Comment s'expliquent ces étranges déclarations auxquelles, d'ailleurs, Laura dit ne rien comprendre? C'est l'un des mystères non éclaircis de ce petit roman!


Les "rêves" de Laura

1) Son rêve d'enfance
L'auteur nous laisse toujours dans l'imprécision quant à la nature de ces rêves: s'agit-il bien de rêves, ou de quelque chose de réel? Pour le rêve de ses 6 ans, Laura dit qu'elle s'est réveillée en pleine nuit. Se voyant seule, "je me mis à pleurnicher, avant de me mettre à hurler pour de bon quand, à ma grande surprise, j'aperçus sur le côté du lit un très joli visage qui me regardait, sans sourire. C'était celui d'une jeune fille agenouillée, les mains glissées sous la courtepointe. Je la regardai avec une sorte d'étonnement ravi et cessai de pleurer. Elle me caressa, s'allongea près de moi sur le lit et m'attira contre elle en souriant. Je ressentis tout de suite un calme délicieux et me rendormis. Je fus réveillée par la sensation de deux aiguilles qui s'enfonçaient en même temps très profondément dans ma poitrine et je poussai un cri. La jeune fille s'écarta brusquement en me fixant du regard, et glissa sur le sol. J'eus l'impression qu'elle allait se cacher sous le lit." (p. 13)

Exercices:
• a. Restituez mot pour mot le passage du texte sur les rêves de Laura qui s'ouvre sur les mots contenant « Comment s'expliquent ces » et se referme sur « ce petit roman! ».
• b. Prolongez le texte sur les rêves de Laura à partir de sa dernière phrase.

Données fournies:
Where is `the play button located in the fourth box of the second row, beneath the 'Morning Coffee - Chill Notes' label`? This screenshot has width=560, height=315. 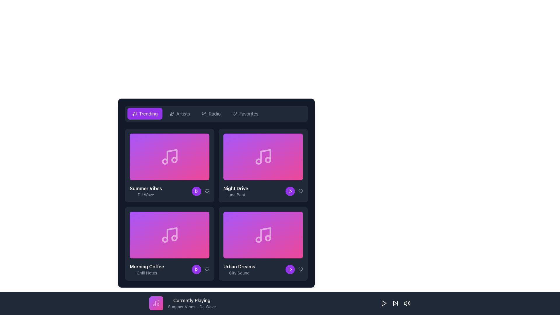 the play button located in the fourth box of the second row, beneath the 'Morning Coffee - Chill Notes' label is located at coordinates (196, 270).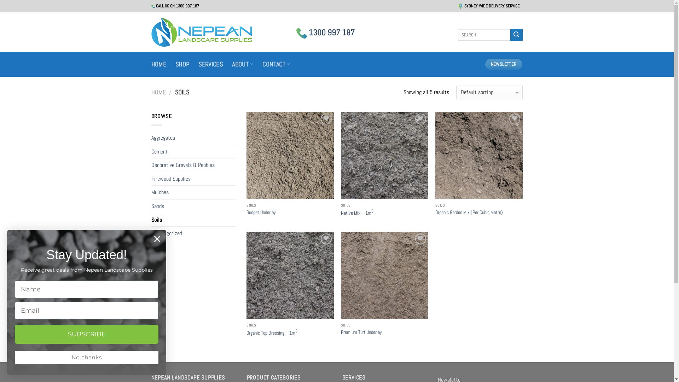 This screenshot has height=382, width=679. What do you see at coordinates (151, 6) in the screenshot?
I see `'CALL US ON 1300 997 187'` at bounding box center [151, 6].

Corrigés:
• a.
Comment s'expliquent ces étranges déclarations auxquelles, d'ailleurs, Laura dit ne rien comprendre? C'est l'un des mystères non éclaircis de ce petit roman!

• b.
2) Le premier rêve, quand Carmilla se met à l'oeuvre une première fois
"J'étais tout à fait consciente d'être endormie, mais je savais également que j'étais dans ma chambre, allongée dans mon lit. Je vis, ou du moins j'eus l'impression de voir la pièce et ses meubles tels que je les avais vus avant de m'endormir, à ceci près qu'il faisait très sombre. J'aperçus quelque chose bouger près du lit que je n'arrivais pas à distinguer tout d'abord. Puis je me rendis compte qu'il s'agissait d'un animal d'un noir profond qui ressemblait à un chat monstrueux. Il m'apparut faire de quatre à cinq pieds de long, car il recouvrait la totalité de la descente de lit. Il se mit à tourner et à virer sans répit, avec l'agilité sinistre d'un animal en cage. Il m'était impossible de proférer un son; j'étais terrifiée, comme vous pouvez l'imaginer. Ses mouvements étaient de plus en plus rapides et la pièce de plus en plus sombre jusqu'à ce que je ne pusse plus distinguer que ses yeux. Je le sentis sauter sans effort sur le lit. Deux grands yeux s'approchèrent de mon visage, et, soudain, je ressentis une douleur fulgurante, comme si deux grandes aiguilles espacées de quelques pouces seulement s'enfonçaient profondément dans ma poitrine, Je me réveillai en hurlant. La chambre était éclairée par la chandelle qui était restée allumée toute la nuit, et je vis une silhouette féminine au pied de mon lit, un peu sur la droite. Elle portait une robe sombre et ample, et ses cheveux défaits couvraient ses épaules. Une statue de pierre n'aurait pas été plus immobile. Je ne percevais pas le moindre souffle de respiration. Pendant que je la fixais, il me sembla que la silhouette changeait de place et qu'elle s'était rapprochée de la porte. Quand elle fut tout contre, la porte s'ouvrit et la silhouette disparut." (p. 67)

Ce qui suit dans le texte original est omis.